THINGS TO DO:
A. Output the part of the broken-shoulder post starting with "Will unloading help?" and going on through "of my aging.".
B. In the broken-shoulder post, how many days did the writer spend visiting a best friend in Seattle?
C. Resume the broken-shoulder post from where it stops.

PASSAGE:
Haven’t written for a while but then it’s hard to even type with a broken shoulder.
Fully vaccinated, waiting period done mid March. A week later went to Seattle to see BFF for 6 days (great time, beautiful area) Came back with a burning desire to move there and started getting practical, financials ducks in a row, etc.
One week later….fell…. right shoulder…ER…..back in lockdown. Frankly a worse lockdown because I really couldn’t do anything for about 4 weeks. Now I’m doing physical therapy and movement is slowly coming back. I’m very grateful it was not a surgery break, just a rest and slowly recover one, but..
I know there have been times in my life when I was depressed for whatever reason, but I tend to be the more anxious type. I worry and obsess and that tends to drive me to put off things, hide my head in the sand ostrich-like. procrastinate. But this time I feel like I understand the symptoms others have described….moving through mud or inability to move at all. Worrying thoughts that don’t become obsessive, that just seep into your being and render you incapable of caring. It’s been tough.
And I’m coming out of it, though I am writing this because I found myself getting up at 9:30 this morning, eating a banana and some crackers and then taking a nap on the sofa…depressive behavior for me.
Will unloading help? IDK. At least I’m sitting upright and typing something that needs a little thought. I have forced myself to read and to watch French TV and do those things that require that attention span that I feel has left me in this last year. I’d like to recover that and since can’t do much else this has been a time to attempt it. That being said, depression hasn’t helped in that endeavor, but trying to push through it, has.
I think the (MUCH) bigger question or area of meditation for me during this time in particular and the whole last year in general, has been the fact of my aging.

DATA SHOWN:

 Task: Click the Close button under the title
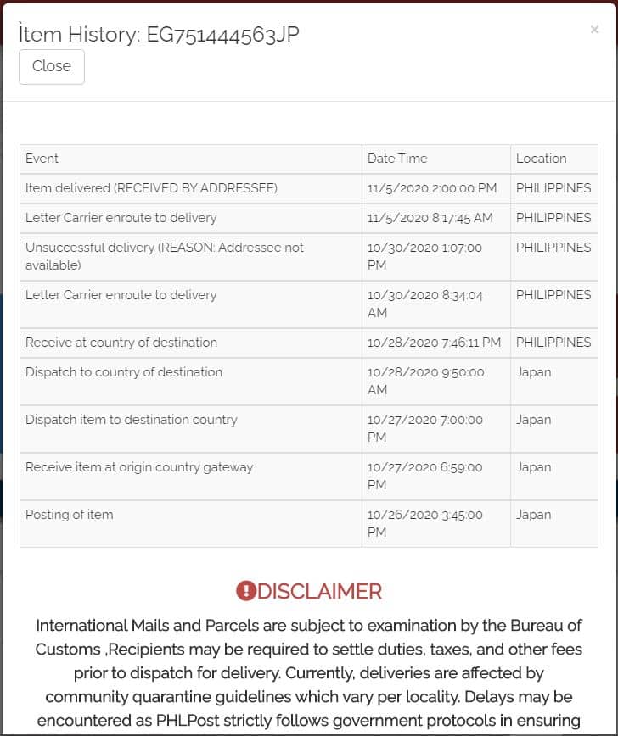click(x=52, y=67)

RESULTS FOR THE EXERCISE:
A.
Will unloading help? IDK. At least I’m sitting upright and typing something that needs a little thought. I have forced myself to read and to watch French TV and do those things that require that attention span that I feel has left me in this last year. I’d like to recover that and since can’t do much else this has been a time to attempt it. That being said, depression hasn’t helped in that endeavor, but trying to push through it, has.
I think the (MUCH) bigger question or area of meditation for me during this time in particular and the whole last year in general, has been the fact of my aging.

B. Six days.

C.
I’m not one who fears death. I have respect for it, understand it is coming for us all, I certainly hope mine will be relatively easy and painless, but my hold on life is tenuous That doesn’t mean I am suicidal or even have those thoughts; it just means that I kind of don’t care…..or it is what it is…I don’t know. But, in contrast, the fear of aging is real, and I have really managed to put it off for a long time, until this past year. This year showed me how alone I was, I had cancer, now this broken shoulder caused by a fall caused by neurological issues I’m trying to figure out. I’ve lost strength because I’m not practicing yoga in a strengthening way, which was always part of my physical practice. I don’t get any real exercise and find myself huffing and puffing up and down stairs. I’ve spent the last year and a half in sweats and yoga clothes; the occasional “real clothes” feel as foreign as anything to me. I stopped wearing make-up because, why? Got my hair cut ultra short so I didn’t have to fuss with it (helpful with the shoulder break).
And whenever I walk by a mirror I see my mother towards the end of her life, and I feel a depth of fear that I have never felt.
This country throws away its old people. Our thoughts and experiences mean little to nothing to generations behind us. As our infirmities begin to make themselves known, even we are repulsed, because we bought the same ideas about age. Growing up for me the watchword was “don’t trust anyone over thirty”. THIRTY? I am just starting to feel my age on my sixties, and while I hate it I can acknowledge that I am grateful that I have had relative health, both physically and mentally, until now.
I never felt old though, not really. I have stayed engaged and tried new things and kept informed and active. But I do now, feel OLD….. I know I’m feeling sorry for myself, whining about something that is coming for us all if we’re lucky (yes, lucky, considering the alternative). But maybe that describes me best…I’d rather have the alternative than this slow, or sudden, loss.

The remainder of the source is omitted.